Notice also that f.trans g
requires composing the forward functions
in reverse order. Mathlib has declared a coercion from Equiv α β
to the function type α → β
, so we can omit writing .toFun
and have Lean insert it for us.
example (x : α) : (f.trans g).toFun x = g.toFun (f.toFun x) :=
rfl
example (x : α) : (f.trans g) x = g (f x) :=
rfl
example : (f.trans g : α → γ) = g ∘ f :=
rfl
Mathlib also defines the type perm α
of equivalences between
α
and itself.
example (α : Type*) : Equiv.Perm α = (α ≃ α) :=
rfl
It should be clear that Equiv.Perm α
forms a group under composition
of equivalences. We orient things so that mul f g
is
equal to g.trans f
, whose forward function is f ∘ g
.
In other words, multiplication is what we ordinarily think of as
composition of the bijections. Here we define this group:
def permGroup {α : Type*} : Group₁ (Equiv.Perm α)
where
mul f g := Equiv.trans g f
one := Equiv.refl α
inv := Equiv.symm
mul_assoc f g h := (Equiv.trans_assoc _ _ _).symm
one_mul := Equiv.trans_refl
mul_one := Equiv.refl_trans
inv_mul_cancel := Equiv.self_trans_symm
In fact, Mathlib defines exactly this Group
structure on Equiv.Perm α
in the file GroupTheory.Perm.Basic
.
As always, you can hover over the theorems used in the definition of
permGroup
to see their statements,
and you can jump to their definitions in the original file to learn
more about how they are implemented.
In ordinary mathematics, we generally think of notation as
independent of structure.
For example, we can consider groups \((G_1, \cdot, 1, \cdot^{-1})\),
\((G_2, \circ, e, i(\cdot))\), and \((G_3, +, 0, -)\).

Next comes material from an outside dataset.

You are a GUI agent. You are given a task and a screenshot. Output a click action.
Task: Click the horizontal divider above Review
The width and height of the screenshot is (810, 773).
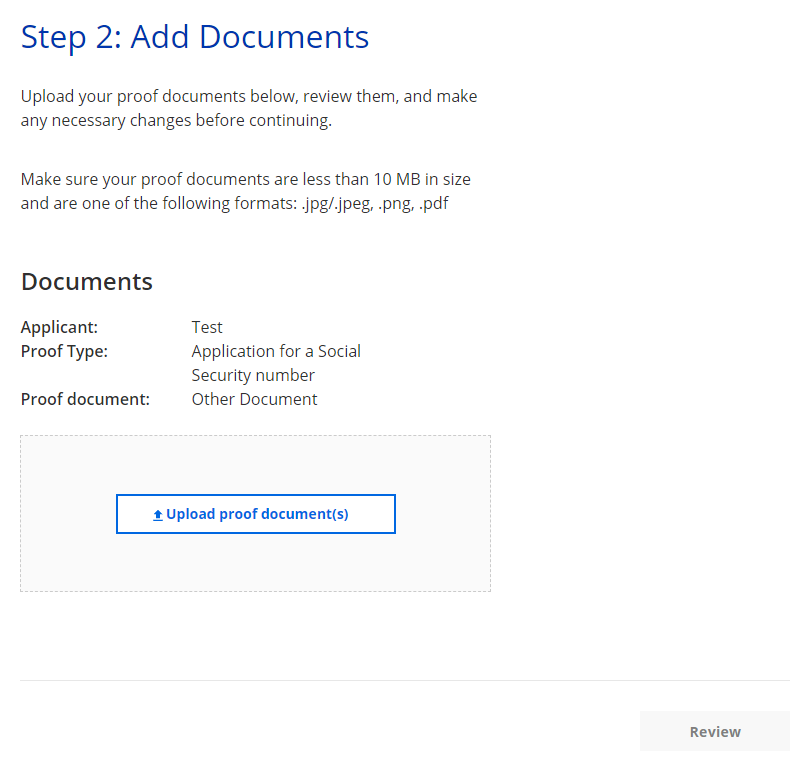(x=404, y=681)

In the first case, we write the binary operation as \(\cdot\),
the identity at \(1\), and the inverse function as \(x \mapsto x^{-1}\).
In the second and third cases, we use the notational alternatives shown.
When we formalize the notion of a group in Lean, however,
the notation is more tightly linked to the structure.
In Lean, the components of any Group
are named
mul
, one
, and inv
,
and in a moment we will see how multiplicative notation is
set up to refer to them.
If we want to use additive notation, we instead use an isomorphic structure
AddGroup
(the structure underlying additive groups). Its components are named add
, zero
,
and neg
, and the associated notation is what you would expect it to be.
Recall the type Point
that we defined in Section 6.1,
and the addition function that we defined there.
These definitions are reproduced in the examples file that accompanies
this section.
As an exercise, define an AddGroup₁
structure that is similar
to the Group₁
structure we defined above, except that it uses the
additive naming scheme just described.
Define negation and a zero on the Point
data type,
and define the AddGroup₁
structure on Point
.
structure AddGroup₁ (α : Type*) where
(add : α → α → α)
-- fill in the rest
@[ext]
structure Point where
x : ℝ
y : ℝ
z : ℝ
namespace Point
def add (a b : Point) : Point :=
⟨a.x + b.x, a.y + b.y, a.z + b.z⟩
def neg (a : Point) : Point := sorry
def zero : Point := sorry
def addGroupPoint : AddGroup₁ Point := sorry
end Point
We are making progress. Now we know how to define algebraic structures in Lean, and we know how to define instances of those structures. But we also want to associate notation with structures so that we can use it with each instance. Moreover, we want to arrange it so that we can define an operation on a structure and use it with any particular instance, and we want to arrange it so that we can prove a theorem about a structure and use it with any instance.
In fact, Mathlib is already set up to use generic group notation,
definitions, and theorems for Equiv.Perm α
.
variable {α : Type*} (f g : Equiv.Perm α) (n : ℕ)
#check f * g
#check mul_assoc f g g⁻¹
-- group power, defined for any group
#check g ^ n
example : f * g * g⁻¹ = f := by rw [mul_assoc, mul_inv_cancel, mul_one]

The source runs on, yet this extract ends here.